---------- DATA UNDER STUDY ----------
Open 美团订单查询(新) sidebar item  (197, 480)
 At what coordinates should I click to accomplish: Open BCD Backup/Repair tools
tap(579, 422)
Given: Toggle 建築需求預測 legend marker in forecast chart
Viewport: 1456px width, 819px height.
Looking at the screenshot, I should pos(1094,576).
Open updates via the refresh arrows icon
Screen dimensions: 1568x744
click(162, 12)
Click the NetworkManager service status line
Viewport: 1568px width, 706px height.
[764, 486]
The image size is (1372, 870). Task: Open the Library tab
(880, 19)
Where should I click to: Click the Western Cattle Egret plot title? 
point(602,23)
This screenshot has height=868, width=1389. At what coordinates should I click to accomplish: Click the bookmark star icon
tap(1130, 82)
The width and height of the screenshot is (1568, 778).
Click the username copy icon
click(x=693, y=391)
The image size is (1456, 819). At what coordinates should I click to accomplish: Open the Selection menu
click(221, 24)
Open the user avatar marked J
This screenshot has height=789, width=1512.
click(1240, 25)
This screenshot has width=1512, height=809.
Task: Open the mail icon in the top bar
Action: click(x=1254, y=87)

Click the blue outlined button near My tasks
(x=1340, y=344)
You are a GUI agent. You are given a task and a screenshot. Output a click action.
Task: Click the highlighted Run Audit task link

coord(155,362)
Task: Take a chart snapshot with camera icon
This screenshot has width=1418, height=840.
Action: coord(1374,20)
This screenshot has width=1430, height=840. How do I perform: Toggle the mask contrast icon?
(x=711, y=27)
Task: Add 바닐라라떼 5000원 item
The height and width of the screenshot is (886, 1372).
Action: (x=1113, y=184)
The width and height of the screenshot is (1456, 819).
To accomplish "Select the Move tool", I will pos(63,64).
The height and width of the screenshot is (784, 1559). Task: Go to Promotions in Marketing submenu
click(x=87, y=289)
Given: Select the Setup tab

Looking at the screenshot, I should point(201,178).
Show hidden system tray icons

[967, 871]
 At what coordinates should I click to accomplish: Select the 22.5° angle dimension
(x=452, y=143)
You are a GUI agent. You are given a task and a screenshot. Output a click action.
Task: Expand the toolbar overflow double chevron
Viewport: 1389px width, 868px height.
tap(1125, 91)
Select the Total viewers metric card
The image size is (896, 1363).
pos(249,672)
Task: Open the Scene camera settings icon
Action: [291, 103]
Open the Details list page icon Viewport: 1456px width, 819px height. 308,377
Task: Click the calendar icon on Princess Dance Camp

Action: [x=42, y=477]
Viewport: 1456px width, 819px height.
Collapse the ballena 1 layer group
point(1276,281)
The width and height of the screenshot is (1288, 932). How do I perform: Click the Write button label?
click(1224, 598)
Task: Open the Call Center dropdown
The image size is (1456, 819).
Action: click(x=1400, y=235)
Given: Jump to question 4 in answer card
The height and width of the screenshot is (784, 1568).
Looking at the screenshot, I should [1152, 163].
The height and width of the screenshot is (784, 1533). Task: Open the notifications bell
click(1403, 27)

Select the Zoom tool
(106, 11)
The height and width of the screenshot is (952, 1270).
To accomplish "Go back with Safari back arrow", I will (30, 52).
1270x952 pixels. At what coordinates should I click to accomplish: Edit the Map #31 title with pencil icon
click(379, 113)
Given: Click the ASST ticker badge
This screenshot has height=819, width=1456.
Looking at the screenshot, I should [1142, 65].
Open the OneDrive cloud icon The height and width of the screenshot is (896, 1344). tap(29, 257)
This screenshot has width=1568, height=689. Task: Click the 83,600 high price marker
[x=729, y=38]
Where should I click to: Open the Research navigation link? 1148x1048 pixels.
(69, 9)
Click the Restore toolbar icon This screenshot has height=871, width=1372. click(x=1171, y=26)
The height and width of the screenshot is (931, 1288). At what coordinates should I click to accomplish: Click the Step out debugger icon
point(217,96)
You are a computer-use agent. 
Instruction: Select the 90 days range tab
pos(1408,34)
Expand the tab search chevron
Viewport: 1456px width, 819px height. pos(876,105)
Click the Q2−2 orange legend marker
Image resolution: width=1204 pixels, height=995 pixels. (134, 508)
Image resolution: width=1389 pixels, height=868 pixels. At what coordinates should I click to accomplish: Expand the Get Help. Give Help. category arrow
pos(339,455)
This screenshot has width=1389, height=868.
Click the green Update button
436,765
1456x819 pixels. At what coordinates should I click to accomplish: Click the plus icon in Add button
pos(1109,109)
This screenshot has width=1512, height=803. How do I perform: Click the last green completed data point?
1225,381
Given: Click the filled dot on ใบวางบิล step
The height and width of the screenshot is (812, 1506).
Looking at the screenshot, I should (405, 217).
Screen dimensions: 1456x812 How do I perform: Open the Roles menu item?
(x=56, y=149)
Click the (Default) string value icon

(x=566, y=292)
----------
▶ _EXERCISE DESCRIPTION_:
Scan the records above for the string "will", and copy every line where it turns up.

▶ _REPLY_:
To accomplish "Select the Move tool", I will pos(63,64).
To accomplish "Go back with Safari back arrow", I will (30, 52).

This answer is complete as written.